Ads
related to: solve by taking square root
Search results
Results From The WOW.Com Content Network
A method analogous to piece-wise linear approximation but using only arithmetic instead of algebraic equations, uses the multiplication tables in reverse: the square root of a number between 1 and 100 is between 1 and 10, so if we know 25 is a perfect square (5 × 5), and 36 is a perfect square (6 × 6), then the square root of a number greater than or equal to 25 but less than 36, begins with ...
The principal square root of a real positive semidefinite matrix is real. [3] The principal square root of a positive definite matrix is positive definite; more generally, the rank of the principal square root of A is the same as the rank of A. [3] The operation of taking the principal square root is continuous on this set of matrices. [4]
A solution in radicals or algebraic solution is an expression of a solution of a polynomial equation that is algebraic, that is, relies only on addition, subtraction, multiplication, division, raising to integer powers, and extraction of n th roots (square roots, cube roots, etc.). A well-known example is the quadratic formula
The square root of a positive integer is the product of the roots of its prime factors, because the square root of a product is the product of the square roots of the factors. Since p 2 k = p k , {\textstyle {\sqrt {p^{2k}}}=p^{k},} only roots of those primes having an odd power in the factorization are necessary.
A square root of a number x is a number r which, when squared, becomes x: =. Every positive real number has two square roots, one positive and one negative.
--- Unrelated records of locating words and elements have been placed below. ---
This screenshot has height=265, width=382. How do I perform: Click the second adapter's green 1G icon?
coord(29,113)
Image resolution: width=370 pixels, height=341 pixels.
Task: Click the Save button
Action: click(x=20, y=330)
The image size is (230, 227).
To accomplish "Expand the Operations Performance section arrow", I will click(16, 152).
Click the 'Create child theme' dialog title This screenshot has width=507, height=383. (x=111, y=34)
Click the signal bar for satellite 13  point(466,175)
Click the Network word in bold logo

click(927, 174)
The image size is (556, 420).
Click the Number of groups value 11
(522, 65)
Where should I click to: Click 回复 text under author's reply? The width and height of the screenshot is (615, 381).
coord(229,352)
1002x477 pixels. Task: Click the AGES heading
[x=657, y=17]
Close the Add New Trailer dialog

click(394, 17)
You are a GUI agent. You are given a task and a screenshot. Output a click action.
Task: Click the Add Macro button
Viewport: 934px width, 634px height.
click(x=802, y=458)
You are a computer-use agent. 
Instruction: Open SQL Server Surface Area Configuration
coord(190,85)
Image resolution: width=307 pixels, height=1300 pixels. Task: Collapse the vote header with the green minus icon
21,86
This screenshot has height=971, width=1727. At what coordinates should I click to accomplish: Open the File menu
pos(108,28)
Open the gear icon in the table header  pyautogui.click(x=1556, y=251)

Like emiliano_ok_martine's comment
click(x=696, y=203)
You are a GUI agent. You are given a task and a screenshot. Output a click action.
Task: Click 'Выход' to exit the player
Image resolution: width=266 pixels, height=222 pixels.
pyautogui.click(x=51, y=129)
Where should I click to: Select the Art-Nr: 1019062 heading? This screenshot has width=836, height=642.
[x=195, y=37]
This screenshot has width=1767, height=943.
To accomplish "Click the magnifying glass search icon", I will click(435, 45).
For example, the two square roots of 25 are 5 and −5. The positive square root is also known as the principal square root, and is denoted with a radical sign:
Tonelli–Shanks can be generalized to any cyclic group (instead of (/)) and to kth roots for arbitrary integer k, in particular to taking the kth root of an element of a finite field. [ 8 ] If many square-roots must be done in the same cyclic group and S is not too large, a table of square-roots of the elements of 2-power order can be prepared ...
To find from a given value =, it takes the following steps: Find the modular square root ().This step is quite easy when is a prime, irrespective of how large is.; Solve a quadratic equation associated with the modular square root of = + +.
The process of simplifying expressions involving the square root of an expression involving the square root of another expression involves finding the two solutions of a quadratic equation. Descartes' theorem states that for every four kissing (mutually tangent) circles, their radii satisfy a particular quadratic equation.